In the world envisioned by H.G. Wells, a brotherhood of efficiency can solve the ills of society. It’s a bleak, almost frightening world view if taken to the extreme. That might be another of those naïve notions that science can cure all, but it’s an alternative Wells posits—a government of common sense. We are now living in that future, and in a way, it’s just as bleak—only we’re on another spectrum. In our own modern world of 2012, where there is little common sense in society, war and debt and unemployment are the things that hold back progress and drain prosperity. We are trillions of dollars in debt and beholden to foreign countries. Wells’ theories are certainly not the answer to our problems because his ideology is not based on human nature; it’s based on an ideal removed from how the world really works.
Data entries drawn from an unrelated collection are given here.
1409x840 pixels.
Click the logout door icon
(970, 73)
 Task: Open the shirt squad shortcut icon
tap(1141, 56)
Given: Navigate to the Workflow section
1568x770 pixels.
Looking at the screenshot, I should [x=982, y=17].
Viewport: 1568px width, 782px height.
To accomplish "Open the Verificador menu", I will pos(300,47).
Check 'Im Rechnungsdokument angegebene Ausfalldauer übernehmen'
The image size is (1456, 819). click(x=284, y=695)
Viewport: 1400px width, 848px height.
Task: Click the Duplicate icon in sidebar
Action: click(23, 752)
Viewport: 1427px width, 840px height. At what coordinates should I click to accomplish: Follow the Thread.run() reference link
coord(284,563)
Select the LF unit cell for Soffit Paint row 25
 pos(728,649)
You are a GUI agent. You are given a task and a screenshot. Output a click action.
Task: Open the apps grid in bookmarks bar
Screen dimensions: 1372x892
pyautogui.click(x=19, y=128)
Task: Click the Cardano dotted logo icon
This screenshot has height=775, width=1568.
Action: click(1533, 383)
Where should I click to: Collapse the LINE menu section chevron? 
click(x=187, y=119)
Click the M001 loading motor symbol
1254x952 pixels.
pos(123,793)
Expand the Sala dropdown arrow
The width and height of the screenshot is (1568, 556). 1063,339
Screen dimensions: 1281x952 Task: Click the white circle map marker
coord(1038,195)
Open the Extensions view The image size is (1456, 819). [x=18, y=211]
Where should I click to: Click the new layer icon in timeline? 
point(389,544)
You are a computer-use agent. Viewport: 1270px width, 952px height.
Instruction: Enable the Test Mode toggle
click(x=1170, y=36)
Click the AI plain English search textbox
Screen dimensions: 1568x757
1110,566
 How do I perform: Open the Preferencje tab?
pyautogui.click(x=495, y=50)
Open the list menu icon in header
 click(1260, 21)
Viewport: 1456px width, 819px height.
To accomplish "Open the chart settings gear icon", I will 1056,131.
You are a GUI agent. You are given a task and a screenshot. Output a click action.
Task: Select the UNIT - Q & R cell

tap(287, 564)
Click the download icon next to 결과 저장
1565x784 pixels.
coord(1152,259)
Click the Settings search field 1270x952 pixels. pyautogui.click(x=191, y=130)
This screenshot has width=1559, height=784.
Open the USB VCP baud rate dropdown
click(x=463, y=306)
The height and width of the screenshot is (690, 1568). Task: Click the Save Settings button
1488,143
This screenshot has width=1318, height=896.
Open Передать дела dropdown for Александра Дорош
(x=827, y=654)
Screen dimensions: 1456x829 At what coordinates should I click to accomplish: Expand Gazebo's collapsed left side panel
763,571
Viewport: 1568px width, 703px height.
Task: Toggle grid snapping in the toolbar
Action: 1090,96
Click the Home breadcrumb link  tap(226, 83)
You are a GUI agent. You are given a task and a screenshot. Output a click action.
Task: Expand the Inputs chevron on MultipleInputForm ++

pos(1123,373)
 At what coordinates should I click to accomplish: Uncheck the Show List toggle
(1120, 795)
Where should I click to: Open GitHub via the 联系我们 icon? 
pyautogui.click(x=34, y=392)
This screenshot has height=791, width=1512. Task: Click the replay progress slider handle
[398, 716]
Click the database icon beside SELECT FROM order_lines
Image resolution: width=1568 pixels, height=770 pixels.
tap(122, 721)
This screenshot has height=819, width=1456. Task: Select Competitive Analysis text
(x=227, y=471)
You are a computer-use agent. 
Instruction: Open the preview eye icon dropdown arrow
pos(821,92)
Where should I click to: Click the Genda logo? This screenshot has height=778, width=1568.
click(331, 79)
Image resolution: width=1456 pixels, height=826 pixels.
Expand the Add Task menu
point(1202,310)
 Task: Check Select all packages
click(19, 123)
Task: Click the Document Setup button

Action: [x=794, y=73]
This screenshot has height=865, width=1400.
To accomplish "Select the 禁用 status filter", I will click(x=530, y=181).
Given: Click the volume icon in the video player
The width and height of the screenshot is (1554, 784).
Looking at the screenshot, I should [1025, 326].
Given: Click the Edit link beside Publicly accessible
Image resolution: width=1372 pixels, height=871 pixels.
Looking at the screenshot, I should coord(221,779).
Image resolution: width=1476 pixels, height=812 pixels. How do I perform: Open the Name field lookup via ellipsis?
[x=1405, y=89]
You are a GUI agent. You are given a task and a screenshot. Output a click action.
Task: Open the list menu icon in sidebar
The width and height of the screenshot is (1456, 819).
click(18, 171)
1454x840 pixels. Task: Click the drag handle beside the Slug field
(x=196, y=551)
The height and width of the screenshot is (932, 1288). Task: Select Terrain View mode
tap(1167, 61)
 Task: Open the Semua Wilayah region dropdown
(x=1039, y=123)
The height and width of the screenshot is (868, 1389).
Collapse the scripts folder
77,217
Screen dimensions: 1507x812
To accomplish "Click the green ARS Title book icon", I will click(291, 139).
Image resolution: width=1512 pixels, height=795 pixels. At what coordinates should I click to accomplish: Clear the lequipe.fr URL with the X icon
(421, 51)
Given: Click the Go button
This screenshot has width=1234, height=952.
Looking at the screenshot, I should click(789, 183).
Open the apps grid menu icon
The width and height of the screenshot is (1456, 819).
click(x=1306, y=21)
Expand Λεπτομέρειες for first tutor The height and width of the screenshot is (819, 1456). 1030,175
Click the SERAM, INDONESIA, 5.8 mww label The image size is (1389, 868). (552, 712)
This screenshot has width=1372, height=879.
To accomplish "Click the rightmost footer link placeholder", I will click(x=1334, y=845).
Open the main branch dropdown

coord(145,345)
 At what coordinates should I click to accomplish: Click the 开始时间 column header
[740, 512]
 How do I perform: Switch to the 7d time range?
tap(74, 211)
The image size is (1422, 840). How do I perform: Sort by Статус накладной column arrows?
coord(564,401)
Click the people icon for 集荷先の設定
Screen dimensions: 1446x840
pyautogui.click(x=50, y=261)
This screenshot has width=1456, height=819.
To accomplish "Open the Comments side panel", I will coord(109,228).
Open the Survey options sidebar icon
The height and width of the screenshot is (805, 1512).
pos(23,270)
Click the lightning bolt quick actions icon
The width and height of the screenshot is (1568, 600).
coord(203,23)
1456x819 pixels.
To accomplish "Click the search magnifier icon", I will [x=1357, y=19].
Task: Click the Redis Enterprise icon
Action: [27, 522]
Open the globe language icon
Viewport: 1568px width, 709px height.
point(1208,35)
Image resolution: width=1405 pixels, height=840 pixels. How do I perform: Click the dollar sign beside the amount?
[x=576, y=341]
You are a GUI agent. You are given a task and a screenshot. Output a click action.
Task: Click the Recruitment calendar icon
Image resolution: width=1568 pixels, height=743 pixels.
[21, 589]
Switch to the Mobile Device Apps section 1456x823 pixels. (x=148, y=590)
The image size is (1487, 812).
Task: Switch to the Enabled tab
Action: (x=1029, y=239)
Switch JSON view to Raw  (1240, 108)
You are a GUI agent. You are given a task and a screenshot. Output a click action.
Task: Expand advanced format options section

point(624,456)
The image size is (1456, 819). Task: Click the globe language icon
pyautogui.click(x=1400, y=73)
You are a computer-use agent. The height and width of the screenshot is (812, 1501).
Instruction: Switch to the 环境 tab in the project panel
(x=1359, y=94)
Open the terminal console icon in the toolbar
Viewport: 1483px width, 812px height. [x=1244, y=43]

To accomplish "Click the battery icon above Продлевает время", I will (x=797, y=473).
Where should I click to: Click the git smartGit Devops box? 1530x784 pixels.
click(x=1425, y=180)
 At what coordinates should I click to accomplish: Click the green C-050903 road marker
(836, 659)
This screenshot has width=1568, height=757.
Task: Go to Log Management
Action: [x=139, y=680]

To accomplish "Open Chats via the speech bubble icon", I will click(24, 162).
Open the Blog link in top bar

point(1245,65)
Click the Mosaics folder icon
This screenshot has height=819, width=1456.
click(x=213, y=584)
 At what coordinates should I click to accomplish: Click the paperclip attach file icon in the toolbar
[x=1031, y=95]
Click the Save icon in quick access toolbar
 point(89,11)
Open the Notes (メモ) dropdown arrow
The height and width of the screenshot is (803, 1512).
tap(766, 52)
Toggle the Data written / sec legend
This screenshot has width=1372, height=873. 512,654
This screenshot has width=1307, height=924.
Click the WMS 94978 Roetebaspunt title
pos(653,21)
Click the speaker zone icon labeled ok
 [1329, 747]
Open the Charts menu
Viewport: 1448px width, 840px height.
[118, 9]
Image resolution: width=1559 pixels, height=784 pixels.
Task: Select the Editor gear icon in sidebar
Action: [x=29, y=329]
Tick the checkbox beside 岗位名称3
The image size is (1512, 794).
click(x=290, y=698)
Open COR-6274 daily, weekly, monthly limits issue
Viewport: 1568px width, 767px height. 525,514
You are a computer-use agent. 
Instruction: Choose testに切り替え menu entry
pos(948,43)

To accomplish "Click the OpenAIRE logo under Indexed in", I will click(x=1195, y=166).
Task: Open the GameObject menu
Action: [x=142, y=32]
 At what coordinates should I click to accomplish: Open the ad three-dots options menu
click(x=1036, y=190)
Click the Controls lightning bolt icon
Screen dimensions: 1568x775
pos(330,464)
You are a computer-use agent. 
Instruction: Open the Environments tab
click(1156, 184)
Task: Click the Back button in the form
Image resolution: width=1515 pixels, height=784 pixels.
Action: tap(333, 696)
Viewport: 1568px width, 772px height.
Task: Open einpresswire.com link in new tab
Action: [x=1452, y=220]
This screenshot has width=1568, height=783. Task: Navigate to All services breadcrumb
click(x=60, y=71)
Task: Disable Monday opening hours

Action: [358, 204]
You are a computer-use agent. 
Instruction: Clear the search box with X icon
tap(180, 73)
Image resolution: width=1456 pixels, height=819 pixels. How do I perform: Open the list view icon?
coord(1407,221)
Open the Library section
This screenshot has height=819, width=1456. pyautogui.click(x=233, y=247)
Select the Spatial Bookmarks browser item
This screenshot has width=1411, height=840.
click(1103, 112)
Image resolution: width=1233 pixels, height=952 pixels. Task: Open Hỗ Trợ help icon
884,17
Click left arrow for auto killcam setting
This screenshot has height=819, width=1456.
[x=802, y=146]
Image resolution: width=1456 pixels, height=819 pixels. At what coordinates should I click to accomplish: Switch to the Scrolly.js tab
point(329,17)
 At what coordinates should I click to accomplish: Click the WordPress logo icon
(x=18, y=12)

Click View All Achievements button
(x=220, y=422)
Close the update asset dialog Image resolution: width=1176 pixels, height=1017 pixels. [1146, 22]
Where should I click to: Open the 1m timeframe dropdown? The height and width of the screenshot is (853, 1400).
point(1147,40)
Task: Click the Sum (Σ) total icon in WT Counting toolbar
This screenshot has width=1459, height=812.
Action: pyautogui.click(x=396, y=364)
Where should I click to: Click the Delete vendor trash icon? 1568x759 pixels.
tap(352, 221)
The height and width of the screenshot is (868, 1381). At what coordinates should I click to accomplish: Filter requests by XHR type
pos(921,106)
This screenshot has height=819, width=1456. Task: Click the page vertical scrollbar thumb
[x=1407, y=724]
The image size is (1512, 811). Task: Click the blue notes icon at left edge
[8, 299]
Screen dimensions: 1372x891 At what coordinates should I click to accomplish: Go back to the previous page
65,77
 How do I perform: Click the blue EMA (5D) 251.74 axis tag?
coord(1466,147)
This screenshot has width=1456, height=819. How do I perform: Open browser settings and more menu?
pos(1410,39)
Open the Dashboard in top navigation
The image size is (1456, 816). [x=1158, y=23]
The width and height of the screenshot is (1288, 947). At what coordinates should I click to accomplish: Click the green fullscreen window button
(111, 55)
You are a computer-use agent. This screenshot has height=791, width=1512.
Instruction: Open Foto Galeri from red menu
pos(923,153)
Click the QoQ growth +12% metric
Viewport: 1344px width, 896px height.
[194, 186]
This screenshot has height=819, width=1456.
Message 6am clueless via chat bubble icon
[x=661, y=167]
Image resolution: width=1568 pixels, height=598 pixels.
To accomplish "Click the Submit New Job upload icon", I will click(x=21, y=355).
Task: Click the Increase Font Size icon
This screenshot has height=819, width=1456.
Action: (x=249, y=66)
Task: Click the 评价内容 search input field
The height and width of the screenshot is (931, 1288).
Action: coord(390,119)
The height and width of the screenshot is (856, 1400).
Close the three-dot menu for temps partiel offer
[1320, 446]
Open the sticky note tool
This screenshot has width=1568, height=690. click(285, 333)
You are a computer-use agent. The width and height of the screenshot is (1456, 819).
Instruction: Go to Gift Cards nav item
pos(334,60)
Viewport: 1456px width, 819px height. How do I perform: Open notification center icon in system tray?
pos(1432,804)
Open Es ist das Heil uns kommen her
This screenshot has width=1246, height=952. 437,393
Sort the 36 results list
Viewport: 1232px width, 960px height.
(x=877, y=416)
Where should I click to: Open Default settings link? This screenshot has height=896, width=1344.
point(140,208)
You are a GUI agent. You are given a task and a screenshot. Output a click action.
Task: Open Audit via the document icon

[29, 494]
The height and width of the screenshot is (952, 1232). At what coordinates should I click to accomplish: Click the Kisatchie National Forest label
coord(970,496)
To take Wells’ views a step further, unemployment would be completely illegal in his 21st century Everytown; the state would provide for all equally. It’s easy to say all men are equal and all would share in such prosperity, but the reality is that not all perform equally.
And yet, there are pieces of “Wings Over the World” that are attractive, moreso for those who have lost hope in the current system. The most promising idea is that new technology = prosperity. I’d rather trust the engineers and scientists of a third political party in our current system than those who continually represent ignorance and corruption in Washington.
The power of Things To Come is that it makes us dream of these far-off things– that there is more to life than simply getting by with material comforts and everyday living. Our destiny is in the stars, not muddled in the commonplace. Things To Come is about human accomplishment and endeavor, not the base instincts that hold us back. This is the film’s greatest legacy.
Note: The preceding was the text of my lecture on Things To Come. We had 90 patrons on May 24th. Before the film I played the first chapter of Flash Gordon (1936), which features the greatest Art Deco rocketship in the galaxy!